=== WHAT IS REQUIRED ===
All of the data below should be copied exactly as it stands.

────────

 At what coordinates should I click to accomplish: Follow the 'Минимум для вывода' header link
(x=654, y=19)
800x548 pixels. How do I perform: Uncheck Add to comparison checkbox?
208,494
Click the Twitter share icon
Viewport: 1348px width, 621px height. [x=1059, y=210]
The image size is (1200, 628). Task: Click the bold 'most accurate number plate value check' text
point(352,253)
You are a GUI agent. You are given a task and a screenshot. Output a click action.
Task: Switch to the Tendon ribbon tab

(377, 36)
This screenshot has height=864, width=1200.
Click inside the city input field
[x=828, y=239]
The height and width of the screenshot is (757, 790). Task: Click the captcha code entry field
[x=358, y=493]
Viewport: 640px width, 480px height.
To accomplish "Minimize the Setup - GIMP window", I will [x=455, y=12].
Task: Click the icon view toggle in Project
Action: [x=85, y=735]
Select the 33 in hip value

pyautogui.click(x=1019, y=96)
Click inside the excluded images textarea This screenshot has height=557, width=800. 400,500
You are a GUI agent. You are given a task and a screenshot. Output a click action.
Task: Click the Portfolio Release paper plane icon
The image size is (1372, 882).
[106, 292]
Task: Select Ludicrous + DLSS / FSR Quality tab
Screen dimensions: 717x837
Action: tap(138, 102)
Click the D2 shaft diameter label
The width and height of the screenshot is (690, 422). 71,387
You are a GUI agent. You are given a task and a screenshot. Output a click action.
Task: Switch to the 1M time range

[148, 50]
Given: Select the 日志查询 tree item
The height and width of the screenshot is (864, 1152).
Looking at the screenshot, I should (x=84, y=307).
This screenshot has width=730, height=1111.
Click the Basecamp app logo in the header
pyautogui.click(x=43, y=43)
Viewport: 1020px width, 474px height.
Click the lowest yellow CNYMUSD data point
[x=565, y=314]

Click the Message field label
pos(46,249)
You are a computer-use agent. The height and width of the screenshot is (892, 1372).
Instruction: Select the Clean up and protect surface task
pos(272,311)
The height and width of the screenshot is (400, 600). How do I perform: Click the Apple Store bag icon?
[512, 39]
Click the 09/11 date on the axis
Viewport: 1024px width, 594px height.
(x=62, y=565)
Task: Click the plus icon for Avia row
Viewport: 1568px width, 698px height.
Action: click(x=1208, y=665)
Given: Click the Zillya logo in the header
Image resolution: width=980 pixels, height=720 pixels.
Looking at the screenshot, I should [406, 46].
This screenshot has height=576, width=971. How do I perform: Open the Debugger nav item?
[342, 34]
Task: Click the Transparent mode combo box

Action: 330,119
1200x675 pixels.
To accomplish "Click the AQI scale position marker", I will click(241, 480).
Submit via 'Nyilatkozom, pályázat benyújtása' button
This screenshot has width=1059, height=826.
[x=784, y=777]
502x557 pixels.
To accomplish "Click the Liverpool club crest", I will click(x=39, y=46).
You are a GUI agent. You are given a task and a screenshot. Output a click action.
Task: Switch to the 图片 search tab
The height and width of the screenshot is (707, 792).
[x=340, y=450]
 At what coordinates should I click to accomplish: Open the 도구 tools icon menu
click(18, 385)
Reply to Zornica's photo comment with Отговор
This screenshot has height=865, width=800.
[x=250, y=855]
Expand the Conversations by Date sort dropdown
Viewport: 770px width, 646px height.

────────

=== ANSWER FOR THIS EXERCISE ===
 At what coordinates should I click to accomplish: Follow the 'Минимум для вывода' header link
(x=654, y=19)
800x548 pixels. How do I perform: Uncheck Add to comparison checkbox?
208,494
Click the Twitter share icon
Viewport: 1348px width, 621px height. [x=1059, y=210]
The image size is (1200, 628). Task: Click the bold 'most accurate number plate value check' text
point(352,253)
You are a GUI agent. You are given a task and a screenshot. Output a click action.
Task: Switch to the Tendon ribbon tab

(377, 36)
This screenshot has height=864, width=1200.
Click inside the city input field
[x=828, y=239]
The height and width of the screenshot is (757, 790). Task: Click the captcha code entry field
[x=358, y=493]
Viewport: 640px width, 480px height.
To accomplish "Minimize the Setup - GIMP window", I will [x=455, y=12].
Task: Click the icon view toggle in Project
Action: [x=85, y=735]
Select the 33 in hip value

pyautogui.click(x=1019, y=96)
Click inside the excluded images textarea This screenshot has height=557, width=800. 400,500
You are a GUI agent. You are given a task and a screenshot. Output a click action.
Task: Click the Portfolio Release paper plane icon
The image size is (1372, 882).
[106, 292]
Task: Select Ludicrous + DLSS / FSR Quality tab
Screen dimensions: 717x837
Action: tap(138, 102)
Click the D2 shaft diameter label
The width and height of the screenshot is (690, 422). 71,387
You are a GUI agent. You are given a task and a screenshot. Output a click action.
Task: Switch to the 1M time range

[148, 50]
Given: Select the 日志查询 tree item
The height and width of the screenshot is (864, 1152).
Looking at the screenshot, I should (x=84, y=307).
This screenshot has width=730, height=1111.
Click the Basecamp app logo in the header
pyautogui.click(x=43, y=43)
Viewport: 1020px width, 474px height.
Click the lowest yellow CNYMUSD data point
[x=565, y=314]

Click the Message field label
pos(46,249)
You are a computer-use agent. The height and width of the screenshot is (892, 1372).
Instruction: Select the Clean up and protect surface task
pos(272,311)
The height and width of the screenshot is (400, 600). How do I perform: Click the Apple Store bag icon?
[512, 39]
Click the 09/11 date on the axis
Viewport: 1024px width, 594px height.
(x=62, y=565)
Task: Click the plus icon for Avia row
Viewport: 1568px width, 698px height.
Action: click(x=1208, y=665)
Given: Click the Zillya logo in the header
Image resolution: width=980 pixels, height=720 pixels.
Looking at the screenshot, I should [406, 46].
This screenshot has height=576, width=971. How do I perform: Open the Debugger nav item?
[342, 34]
Task: Click the Transparent mode combo box

Action: 330,119
1200x675 pixels.
To accomplish "Click the AQI scale position marker", I will click(241, 480).
Submit via 'Nyilatkozom, pályázat benyújtása' button
This screenshot has width=1059, height=826.
[x=784, y=777]
502x557 pixels.
To accomplish "Click the Liverpool club crest", I will click(x=39, y=46).
You are a GUI agent. You are given a task and a screenshot. Output a click action.
Task: Switch to the 图片 search tab
The height and width of the screenshot is (707, 792).
[x=340, y=450]
 At what coordinates should I click to accomplish: Open the 도구 tools icon menu
click(18, 385)
Reply to Zornica's photo comment with Отговор
This screenshot has height=865, width=800.
[x=250, y=855]
Expand the Conversations by Date sort dropdown
Viewport: 770px width, 646px height.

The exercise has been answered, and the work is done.